Song Meaning
The lyrics capture a moment of profound, almost disorienting realization. The narrator grapples with an intense new emotion, questioning its authenticity and permanence. It feels like a seismic event, an "earthquake or simply a shock," immediately setting a tone of bewildered exhilaration. This initial shock is then filtered through a series of contrasting, almost absurd, comparisons, highlighting the narrator's struggle to categorize this overwhelming sensation.
The central tension lies in the narrator's desperate need to define this feeling. Is it genuine, "the real McCoy," or a fleeting illusion, "merely the mock"? The repeated questioning, "Is it for all time or simply a lark?" underscores a fear of disappointment, a deep-seated doubt that such profound joy could be anything but temporary. This internal debate is the engine driving the song's emotional arc.

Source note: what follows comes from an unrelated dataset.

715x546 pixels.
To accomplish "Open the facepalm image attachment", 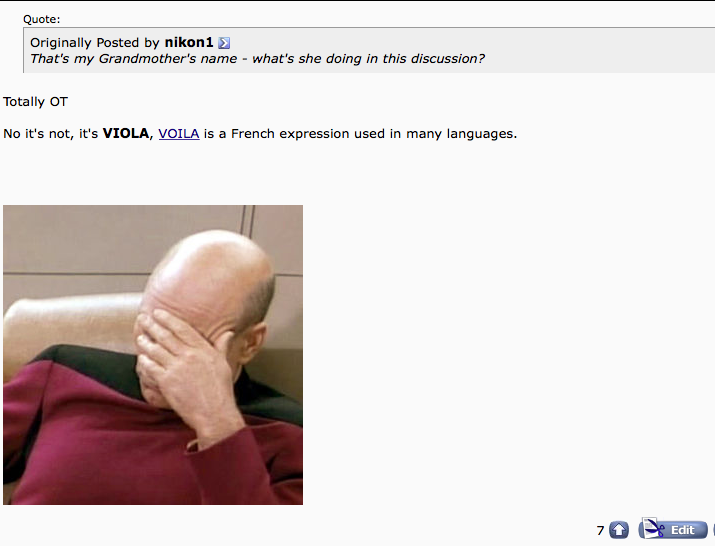I will (153, 355).

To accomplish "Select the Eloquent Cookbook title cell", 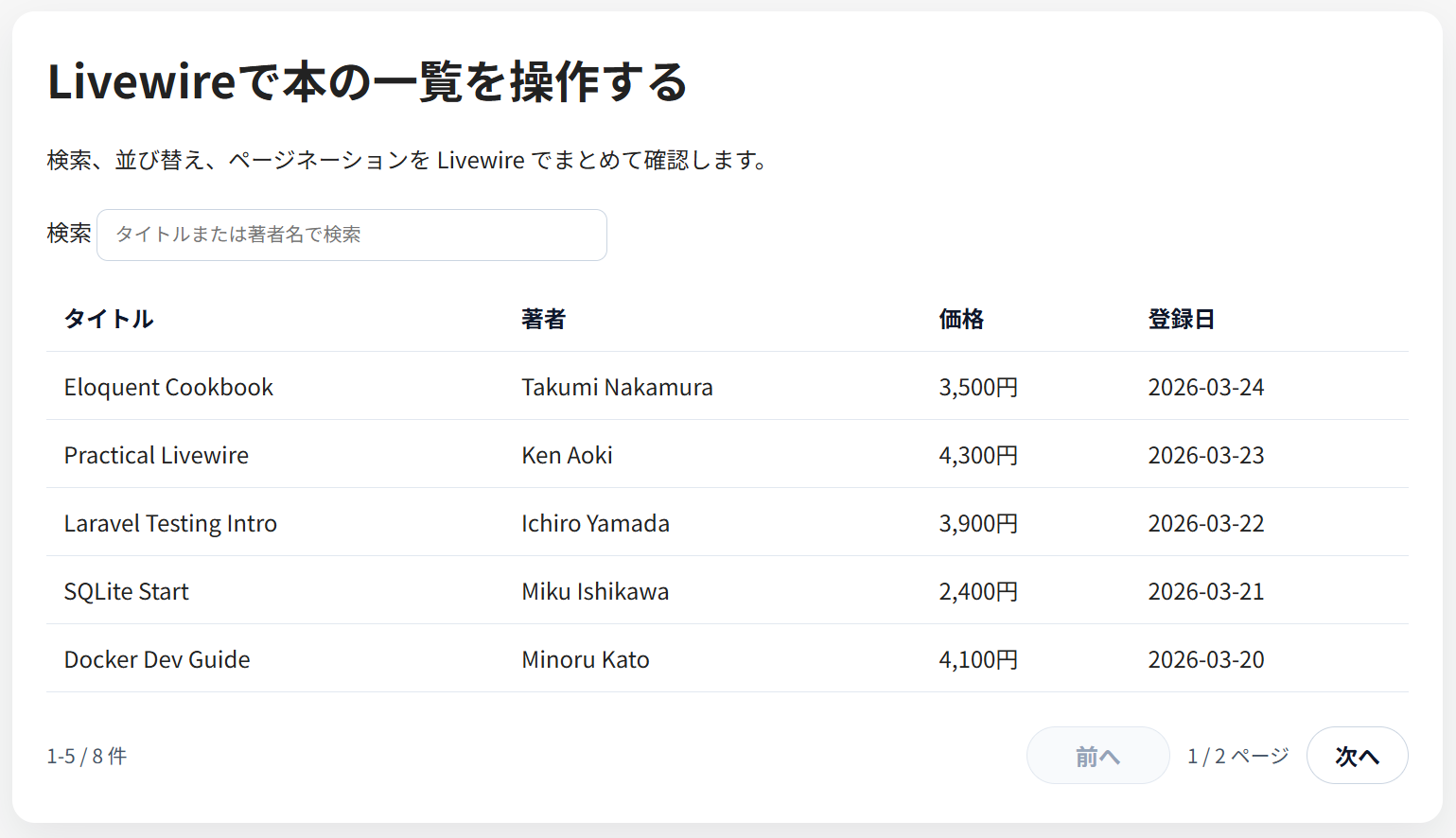I will point(168,387).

The brilliance here is in the rapid-fire, almost comical, juxtapositions. The narrator moves from the visceral "earthquake" to the culinary "turtle soup" and then to the exotic "Granada" versus the mundane "Asbury Park." These leaps suggest the feeling is so vast it defies easy categorization, encompassing both the sublime and the everyday, the grand and the potentially trivial. The repetition of the core questions reinforces the cyclical nature of the narrator's uncertainty.
Ultimately, the lyrics resonate because they articulate that universal, terrifying, and exhilarating moment when love arrives, demanding to be recognized but initially resisting definition. The final, drawn-out "long long long last love" is a plea, a hopeful surrender to the possibility that this time, it might actually be real, a feeling that transcends the narrator's doubts and the dizzying array of comparisons.